▸ Description of the task:
Set out exactly every line of the entries below, starting at the line that holds "This screenshot has height=544, width=756." and stopping after the line that holds "Given: Click hotkey".

Records from a data source
--*--

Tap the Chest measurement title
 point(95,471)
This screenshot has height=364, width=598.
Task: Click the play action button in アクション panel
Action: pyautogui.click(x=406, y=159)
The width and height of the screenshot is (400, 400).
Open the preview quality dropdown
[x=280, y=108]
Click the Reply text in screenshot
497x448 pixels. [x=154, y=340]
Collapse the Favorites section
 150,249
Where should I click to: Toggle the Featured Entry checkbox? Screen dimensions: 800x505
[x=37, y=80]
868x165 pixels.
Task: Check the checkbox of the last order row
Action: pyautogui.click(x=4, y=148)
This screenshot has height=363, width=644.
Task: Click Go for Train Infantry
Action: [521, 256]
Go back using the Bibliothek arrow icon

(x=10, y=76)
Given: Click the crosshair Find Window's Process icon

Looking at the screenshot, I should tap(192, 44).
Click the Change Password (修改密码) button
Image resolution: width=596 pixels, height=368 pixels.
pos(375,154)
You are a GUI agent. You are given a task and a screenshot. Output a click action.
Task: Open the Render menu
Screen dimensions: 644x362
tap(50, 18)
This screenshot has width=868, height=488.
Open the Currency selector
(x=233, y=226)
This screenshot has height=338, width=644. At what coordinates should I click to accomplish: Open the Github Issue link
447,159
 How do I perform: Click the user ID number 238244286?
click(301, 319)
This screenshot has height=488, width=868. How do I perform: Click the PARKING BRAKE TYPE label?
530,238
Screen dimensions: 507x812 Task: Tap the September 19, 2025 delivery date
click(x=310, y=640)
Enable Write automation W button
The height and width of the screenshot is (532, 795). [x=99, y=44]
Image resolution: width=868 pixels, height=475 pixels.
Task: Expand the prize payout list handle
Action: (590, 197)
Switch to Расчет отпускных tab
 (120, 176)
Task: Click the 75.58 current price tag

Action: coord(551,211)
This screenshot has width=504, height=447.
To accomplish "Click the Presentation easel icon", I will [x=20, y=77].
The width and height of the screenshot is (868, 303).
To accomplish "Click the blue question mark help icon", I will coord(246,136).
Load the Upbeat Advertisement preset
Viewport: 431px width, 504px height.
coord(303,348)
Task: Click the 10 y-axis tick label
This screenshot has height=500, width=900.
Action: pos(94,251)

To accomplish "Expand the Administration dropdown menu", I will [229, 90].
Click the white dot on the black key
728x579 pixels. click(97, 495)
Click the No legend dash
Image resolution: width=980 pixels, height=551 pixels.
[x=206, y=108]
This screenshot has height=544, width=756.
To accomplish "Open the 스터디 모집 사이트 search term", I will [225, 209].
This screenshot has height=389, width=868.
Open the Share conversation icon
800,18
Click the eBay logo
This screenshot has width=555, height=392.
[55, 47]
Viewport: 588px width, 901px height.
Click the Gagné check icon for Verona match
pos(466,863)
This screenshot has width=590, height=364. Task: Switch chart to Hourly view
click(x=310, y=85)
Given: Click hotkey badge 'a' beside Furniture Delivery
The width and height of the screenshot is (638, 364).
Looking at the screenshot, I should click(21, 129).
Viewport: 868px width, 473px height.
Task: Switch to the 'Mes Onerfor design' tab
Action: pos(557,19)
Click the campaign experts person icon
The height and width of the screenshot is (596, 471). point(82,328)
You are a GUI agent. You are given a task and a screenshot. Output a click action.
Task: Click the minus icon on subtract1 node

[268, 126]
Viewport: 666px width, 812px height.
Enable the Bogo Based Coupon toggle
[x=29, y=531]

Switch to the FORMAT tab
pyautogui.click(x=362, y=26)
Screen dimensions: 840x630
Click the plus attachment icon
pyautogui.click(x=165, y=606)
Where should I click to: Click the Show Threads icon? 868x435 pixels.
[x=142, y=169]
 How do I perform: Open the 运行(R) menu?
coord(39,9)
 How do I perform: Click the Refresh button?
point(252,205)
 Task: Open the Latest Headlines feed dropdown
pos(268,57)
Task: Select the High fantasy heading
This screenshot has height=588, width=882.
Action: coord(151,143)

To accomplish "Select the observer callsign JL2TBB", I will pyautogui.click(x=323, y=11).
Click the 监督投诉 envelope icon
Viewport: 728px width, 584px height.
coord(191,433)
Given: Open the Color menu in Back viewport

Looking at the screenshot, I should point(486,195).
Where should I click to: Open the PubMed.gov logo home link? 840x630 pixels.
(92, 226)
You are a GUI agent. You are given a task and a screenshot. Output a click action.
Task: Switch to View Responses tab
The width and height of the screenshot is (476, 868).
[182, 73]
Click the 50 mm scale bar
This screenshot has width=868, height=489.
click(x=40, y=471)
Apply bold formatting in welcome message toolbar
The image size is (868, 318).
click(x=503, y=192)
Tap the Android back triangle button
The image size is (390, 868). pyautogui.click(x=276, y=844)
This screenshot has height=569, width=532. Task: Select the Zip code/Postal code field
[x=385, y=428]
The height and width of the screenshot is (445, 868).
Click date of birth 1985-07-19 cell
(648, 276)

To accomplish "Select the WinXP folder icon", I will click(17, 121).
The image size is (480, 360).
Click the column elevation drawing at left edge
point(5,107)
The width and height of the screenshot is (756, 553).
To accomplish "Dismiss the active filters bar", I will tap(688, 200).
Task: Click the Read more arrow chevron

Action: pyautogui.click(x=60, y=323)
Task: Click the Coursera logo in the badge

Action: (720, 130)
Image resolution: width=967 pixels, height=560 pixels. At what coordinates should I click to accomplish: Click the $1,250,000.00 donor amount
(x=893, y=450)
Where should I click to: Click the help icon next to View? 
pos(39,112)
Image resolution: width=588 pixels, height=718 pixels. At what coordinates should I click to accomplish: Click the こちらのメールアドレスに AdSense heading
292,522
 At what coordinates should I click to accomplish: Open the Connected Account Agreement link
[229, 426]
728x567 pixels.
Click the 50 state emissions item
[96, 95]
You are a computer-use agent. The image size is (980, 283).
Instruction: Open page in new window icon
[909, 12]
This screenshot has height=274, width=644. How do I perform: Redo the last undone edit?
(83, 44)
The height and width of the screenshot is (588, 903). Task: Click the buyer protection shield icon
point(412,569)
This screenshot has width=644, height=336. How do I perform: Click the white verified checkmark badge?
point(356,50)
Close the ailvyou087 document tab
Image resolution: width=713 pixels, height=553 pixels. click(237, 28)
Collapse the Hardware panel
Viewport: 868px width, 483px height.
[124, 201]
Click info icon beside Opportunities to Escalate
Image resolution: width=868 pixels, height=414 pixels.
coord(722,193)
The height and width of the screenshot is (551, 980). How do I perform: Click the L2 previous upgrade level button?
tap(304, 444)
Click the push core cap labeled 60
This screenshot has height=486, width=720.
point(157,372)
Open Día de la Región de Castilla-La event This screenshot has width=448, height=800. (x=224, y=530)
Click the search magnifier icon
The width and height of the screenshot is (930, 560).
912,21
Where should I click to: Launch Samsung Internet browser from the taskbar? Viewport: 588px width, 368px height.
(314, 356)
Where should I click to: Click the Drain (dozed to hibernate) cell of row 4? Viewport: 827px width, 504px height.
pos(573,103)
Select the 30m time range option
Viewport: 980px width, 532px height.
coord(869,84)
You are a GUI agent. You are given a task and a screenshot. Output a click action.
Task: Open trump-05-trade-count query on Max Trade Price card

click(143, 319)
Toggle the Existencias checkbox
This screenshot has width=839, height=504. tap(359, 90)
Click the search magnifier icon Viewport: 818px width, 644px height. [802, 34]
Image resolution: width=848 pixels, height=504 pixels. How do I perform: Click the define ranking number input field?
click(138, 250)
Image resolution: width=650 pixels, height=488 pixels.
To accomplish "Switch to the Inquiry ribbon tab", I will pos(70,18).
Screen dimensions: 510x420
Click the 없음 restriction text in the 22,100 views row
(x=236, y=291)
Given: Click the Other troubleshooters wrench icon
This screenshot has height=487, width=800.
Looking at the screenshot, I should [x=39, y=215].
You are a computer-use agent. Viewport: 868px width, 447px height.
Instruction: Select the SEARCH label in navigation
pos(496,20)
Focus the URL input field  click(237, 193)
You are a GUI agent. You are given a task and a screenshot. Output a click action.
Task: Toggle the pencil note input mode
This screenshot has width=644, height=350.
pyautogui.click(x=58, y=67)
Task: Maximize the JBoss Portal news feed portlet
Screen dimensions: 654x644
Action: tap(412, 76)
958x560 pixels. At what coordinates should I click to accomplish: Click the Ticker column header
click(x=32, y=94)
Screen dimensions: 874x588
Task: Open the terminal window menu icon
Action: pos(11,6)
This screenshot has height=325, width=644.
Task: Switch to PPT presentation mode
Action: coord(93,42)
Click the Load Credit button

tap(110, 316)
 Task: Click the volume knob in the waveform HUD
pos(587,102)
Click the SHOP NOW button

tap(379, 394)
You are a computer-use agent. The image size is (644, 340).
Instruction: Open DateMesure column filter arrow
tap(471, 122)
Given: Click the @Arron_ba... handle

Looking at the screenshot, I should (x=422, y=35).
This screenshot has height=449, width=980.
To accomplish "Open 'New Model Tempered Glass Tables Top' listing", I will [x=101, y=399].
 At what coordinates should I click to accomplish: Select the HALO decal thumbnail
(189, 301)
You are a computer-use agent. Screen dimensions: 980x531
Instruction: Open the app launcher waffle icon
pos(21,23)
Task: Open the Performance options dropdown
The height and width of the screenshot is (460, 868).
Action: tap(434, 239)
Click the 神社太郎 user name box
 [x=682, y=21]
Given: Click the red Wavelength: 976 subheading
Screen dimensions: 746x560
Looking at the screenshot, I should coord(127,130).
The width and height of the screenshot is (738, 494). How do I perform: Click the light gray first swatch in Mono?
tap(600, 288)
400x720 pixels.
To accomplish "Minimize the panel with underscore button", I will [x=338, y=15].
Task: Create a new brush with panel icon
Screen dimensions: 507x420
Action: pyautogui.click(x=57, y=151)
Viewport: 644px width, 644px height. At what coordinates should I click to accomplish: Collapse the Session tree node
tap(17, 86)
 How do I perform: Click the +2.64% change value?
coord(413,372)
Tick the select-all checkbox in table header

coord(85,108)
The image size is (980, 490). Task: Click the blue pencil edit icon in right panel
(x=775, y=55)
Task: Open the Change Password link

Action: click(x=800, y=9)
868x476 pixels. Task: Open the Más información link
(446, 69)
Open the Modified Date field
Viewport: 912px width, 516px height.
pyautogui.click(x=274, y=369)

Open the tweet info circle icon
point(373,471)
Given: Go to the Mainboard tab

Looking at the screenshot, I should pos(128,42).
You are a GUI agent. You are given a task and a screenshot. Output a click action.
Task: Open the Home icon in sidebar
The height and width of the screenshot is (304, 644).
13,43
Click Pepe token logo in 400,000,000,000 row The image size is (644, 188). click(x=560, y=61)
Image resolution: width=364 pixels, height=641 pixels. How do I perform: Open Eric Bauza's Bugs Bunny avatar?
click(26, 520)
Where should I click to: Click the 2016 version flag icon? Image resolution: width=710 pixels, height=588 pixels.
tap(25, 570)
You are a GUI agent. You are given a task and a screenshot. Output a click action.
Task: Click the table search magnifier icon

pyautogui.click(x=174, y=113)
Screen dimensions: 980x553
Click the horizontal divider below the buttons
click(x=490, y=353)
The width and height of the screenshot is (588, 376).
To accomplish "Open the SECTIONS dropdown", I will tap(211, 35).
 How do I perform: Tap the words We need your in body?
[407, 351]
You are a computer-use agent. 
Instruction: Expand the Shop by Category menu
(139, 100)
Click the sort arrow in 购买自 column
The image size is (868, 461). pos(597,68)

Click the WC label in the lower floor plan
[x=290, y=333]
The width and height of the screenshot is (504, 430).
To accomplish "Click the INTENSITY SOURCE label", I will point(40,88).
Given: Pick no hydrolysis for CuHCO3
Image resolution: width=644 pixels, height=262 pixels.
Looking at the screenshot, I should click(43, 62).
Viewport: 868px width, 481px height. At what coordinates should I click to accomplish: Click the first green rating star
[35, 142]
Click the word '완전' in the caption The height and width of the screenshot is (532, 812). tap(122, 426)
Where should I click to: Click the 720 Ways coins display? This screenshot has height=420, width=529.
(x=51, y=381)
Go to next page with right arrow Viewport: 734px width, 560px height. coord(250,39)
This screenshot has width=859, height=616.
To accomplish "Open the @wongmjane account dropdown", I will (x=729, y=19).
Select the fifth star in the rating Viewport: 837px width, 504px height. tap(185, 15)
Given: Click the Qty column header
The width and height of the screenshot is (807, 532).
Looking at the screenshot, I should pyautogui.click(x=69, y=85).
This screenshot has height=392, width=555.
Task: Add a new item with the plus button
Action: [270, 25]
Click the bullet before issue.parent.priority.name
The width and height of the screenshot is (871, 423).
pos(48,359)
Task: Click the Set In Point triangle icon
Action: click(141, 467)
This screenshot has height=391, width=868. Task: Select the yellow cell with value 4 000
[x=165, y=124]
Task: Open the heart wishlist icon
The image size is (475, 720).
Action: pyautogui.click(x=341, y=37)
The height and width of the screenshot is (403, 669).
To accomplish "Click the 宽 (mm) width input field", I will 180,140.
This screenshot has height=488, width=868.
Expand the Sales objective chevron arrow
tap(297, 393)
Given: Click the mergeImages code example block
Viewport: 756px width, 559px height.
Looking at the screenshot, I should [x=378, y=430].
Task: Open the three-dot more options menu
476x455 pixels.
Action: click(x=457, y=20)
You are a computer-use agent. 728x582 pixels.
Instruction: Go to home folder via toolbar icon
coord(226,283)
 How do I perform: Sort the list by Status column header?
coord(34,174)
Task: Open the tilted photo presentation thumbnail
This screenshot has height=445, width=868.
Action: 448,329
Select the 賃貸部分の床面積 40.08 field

--*--

▸ Task response:
This screenshot has height=544, width=756.
To accomplish "Open the 스터디 모집 사이트 search term", I will [225, 209].
This screenshot has height=389, width=868.
Open the Share conversation icon
800,18
Click the eBay logo
This screenshot has width=555, height=392.
[55, 47]
Viewport: 588px width, 901px height.
Click the Gagné check icon for Verona match
pos(466,863)
This screenshot has width=590, height=364. Task: Switch chart to Hourly view
click(x=310, y=85)
Given: Click hotkey badge 'a' beside Furniture Delivery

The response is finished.